Fully blow narcissistic people are like M1 Abram Tanks. They drive around seemingly impervious and exceedingly powerful. No way will they lose. They get what they want and expect others to serve their needs. They expect others to mirror back to them there greatness and virility.

And, yet the tank is filled with marshmallows. A gooey amorphous emptiness dwells within. The narcissistic person lacks an inner compass based upon standards, values and purpose that gives meaning beyond him/her self. And without this, the narcissistic person feels extremely empty and hallow.

The narcissistic persons fears that this emptiness will come to light – that s/he will be “found out.”

And so they continue to merrily roll along, running over others (Tom Watson had some comments on Tiger’s lack of golf etiquette), ignoring the needs of others (Elin) until one day…. they are found out.

They are “outed” when they fail or something in their world comes crashing down (Elin had the courage to confront him and expose his narcissistic behavior, and take away his family.)

Once exposed the narcissist feels tremendous humiliation. The emptiness emerges. usually it is only during these times of humiliation that the narcissist expresses remorse.

But, and here’s a big but, the remorse lacks substance – since the narcissist lacks true empathy for others – and is often a ploy to “get others off his/her back” calm things down, so s/he can return to the narcissistic behaviors and illusions s/he has about him/her self.

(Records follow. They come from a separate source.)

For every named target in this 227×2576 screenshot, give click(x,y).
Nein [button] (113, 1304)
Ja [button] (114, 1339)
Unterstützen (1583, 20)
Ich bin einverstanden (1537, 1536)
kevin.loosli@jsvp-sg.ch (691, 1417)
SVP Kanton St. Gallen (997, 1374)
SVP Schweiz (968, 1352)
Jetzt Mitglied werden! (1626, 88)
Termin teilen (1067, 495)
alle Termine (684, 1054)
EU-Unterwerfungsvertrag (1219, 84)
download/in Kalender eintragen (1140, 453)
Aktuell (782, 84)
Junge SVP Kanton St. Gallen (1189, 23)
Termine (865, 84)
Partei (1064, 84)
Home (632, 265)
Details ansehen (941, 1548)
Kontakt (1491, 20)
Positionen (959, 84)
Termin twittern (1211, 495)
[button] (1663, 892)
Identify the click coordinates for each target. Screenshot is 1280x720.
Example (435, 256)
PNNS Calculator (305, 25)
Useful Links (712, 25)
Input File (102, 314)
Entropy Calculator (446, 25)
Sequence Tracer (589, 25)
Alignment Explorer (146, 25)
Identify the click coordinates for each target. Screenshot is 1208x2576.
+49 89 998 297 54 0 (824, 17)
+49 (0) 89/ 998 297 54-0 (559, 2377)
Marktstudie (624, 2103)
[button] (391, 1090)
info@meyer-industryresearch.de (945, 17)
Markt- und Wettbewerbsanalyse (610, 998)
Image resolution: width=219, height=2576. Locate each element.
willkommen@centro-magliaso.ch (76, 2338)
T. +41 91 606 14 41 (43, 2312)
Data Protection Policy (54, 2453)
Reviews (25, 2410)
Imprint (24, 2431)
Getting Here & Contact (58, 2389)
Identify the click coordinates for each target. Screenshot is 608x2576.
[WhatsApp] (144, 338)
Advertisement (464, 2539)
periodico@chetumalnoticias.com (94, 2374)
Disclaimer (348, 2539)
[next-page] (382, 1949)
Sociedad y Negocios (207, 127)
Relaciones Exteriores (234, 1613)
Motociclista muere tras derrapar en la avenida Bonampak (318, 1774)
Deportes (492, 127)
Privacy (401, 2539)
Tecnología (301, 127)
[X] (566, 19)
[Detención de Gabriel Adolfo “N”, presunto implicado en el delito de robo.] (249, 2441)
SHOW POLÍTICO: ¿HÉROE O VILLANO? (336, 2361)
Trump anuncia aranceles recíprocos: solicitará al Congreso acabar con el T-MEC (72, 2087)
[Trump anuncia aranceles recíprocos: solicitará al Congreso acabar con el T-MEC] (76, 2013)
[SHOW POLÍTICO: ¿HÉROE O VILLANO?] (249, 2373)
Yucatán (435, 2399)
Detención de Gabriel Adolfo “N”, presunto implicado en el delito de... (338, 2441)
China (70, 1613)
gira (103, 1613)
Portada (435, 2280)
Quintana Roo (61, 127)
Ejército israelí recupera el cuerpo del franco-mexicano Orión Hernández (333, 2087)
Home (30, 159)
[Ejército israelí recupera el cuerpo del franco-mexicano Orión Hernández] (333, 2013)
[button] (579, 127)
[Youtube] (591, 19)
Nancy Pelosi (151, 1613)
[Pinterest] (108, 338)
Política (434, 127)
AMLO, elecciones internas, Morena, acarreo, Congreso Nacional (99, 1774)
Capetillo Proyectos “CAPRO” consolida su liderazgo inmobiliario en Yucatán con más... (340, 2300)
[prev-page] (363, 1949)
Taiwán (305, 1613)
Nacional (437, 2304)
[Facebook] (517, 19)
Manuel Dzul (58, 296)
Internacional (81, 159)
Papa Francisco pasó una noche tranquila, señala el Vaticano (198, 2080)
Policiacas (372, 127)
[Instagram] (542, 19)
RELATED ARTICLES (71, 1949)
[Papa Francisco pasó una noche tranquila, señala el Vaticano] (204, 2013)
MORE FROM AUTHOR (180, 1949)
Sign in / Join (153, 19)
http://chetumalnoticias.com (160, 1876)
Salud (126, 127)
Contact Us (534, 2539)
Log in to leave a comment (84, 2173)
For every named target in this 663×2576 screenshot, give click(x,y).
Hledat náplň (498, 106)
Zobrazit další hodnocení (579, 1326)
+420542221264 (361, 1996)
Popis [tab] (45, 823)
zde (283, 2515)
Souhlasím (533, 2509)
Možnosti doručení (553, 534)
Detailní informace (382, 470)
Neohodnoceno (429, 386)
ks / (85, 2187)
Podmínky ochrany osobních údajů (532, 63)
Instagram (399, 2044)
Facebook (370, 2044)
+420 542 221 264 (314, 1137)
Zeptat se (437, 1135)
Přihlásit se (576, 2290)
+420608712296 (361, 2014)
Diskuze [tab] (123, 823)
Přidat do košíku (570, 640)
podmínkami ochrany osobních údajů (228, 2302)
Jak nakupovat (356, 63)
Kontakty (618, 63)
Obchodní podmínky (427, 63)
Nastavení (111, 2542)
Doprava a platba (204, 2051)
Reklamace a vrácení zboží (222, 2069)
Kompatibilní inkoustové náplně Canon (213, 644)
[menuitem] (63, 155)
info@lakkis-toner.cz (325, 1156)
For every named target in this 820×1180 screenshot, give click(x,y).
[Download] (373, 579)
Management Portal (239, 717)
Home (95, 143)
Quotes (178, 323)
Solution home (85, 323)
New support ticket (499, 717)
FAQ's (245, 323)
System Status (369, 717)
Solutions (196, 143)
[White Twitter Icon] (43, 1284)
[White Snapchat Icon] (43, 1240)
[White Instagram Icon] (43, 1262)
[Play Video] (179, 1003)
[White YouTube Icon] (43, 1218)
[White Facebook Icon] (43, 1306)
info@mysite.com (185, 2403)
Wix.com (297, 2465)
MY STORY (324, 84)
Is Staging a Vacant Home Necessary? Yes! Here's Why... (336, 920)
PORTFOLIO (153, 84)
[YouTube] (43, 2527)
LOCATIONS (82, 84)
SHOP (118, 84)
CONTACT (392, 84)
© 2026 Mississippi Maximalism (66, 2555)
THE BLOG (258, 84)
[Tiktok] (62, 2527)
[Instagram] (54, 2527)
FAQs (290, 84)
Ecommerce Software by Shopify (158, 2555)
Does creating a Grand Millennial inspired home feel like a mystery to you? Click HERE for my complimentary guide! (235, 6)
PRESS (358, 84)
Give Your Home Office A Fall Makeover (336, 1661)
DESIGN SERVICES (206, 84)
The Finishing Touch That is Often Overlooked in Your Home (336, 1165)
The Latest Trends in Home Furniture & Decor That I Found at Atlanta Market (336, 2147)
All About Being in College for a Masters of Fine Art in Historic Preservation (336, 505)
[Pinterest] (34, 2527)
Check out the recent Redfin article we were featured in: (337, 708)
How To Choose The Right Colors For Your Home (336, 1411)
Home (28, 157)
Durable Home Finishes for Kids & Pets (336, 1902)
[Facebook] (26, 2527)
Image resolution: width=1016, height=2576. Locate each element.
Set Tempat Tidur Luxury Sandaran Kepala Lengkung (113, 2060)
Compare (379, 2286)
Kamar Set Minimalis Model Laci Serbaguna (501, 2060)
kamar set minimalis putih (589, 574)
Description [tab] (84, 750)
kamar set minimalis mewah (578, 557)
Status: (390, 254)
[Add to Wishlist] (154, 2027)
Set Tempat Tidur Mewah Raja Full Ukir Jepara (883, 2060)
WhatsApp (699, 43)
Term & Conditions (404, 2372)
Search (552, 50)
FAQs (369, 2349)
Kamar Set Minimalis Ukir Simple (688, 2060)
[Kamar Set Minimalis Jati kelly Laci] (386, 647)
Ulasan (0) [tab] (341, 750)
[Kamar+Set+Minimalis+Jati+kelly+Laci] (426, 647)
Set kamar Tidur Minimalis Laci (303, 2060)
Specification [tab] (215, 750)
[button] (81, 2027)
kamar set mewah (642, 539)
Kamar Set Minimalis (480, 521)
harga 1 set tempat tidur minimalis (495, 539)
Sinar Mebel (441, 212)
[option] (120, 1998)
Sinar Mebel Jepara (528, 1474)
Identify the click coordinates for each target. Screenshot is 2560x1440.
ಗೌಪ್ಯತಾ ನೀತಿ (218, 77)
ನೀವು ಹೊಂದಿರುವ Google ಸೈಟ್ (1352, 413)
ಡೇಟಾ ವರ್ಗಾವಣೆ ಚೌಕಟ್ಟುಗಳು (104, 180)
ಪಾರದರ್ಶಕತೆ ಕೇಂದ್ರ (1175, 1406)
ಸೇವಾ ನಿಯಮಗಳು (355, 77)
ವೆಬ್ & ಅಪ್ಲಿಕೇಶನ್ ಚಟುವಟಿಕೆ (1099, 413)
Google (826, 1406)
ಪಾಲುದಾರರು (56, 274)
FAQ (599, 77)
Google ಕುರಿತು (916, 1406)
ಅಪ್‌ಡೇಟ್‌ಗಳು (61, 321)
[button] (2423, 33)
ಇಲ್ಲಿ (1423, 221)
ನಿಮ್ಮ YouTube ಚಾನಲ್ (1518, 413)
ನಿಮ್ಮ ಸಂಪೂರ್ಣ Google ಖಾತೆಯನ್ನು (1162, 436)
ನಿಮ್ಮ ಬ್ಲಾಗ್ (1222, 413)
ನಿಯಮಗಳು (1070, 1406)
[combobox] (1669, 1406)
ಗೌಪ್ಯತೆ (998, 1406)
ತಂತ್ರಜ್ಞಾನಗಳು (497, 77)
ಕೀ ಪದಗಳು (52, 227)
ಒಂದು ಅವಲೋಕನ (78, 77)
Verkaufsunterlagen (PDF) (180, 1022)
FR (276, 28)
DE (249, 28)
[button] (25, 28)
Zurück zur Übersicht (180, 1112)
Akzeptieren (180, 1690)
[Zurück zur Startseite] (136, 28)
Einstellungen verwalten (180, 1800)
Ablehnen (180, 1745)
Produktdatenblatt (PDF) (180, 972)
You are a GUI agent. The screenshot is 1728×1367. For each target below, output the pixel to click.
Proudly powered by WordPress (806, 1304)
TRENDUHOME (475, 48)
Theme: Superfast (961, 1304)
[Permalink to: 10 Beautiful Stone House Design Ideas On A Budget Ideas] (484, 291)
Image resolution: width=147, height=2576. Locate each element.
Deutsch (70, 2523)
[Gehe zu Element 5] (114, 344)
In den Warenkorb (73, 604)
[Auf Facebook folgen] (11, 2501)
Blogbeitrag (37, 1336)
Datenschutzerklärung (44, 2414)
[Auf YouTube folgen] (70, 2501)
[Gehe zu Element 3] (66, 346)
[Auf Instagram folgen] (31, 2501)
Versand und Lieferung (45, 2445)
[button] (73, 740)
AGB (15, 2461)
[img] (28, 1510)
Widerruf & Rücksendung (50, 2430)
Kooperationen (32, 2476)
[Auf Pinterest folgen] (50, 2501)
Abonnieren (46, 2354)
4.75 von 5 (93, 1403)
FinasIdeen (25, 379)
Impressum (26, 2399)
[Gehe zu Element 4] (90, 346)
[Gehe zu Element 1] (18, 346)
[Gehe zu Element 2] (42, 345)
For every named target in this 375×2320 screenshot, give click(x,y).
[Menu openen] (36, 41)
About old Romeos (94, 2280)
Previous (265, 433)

Confessions often have no staying power. (Perhaps this is why so much is written recently about whether Tiger’s confession was “sincere.”)

Bottom line: Confession may be foreign to him. Apologizing is for others. Tears and remorse are used to get what s/he wants.

Once this infidelity crisis “blows over,” once he gets back on the golf circuit, once the fans begin to adore him for his golf prowess, once he gets used to seeing his children every other weekend (or whatever the arrangement), once sponsors begin courting him again, he will return to cheating.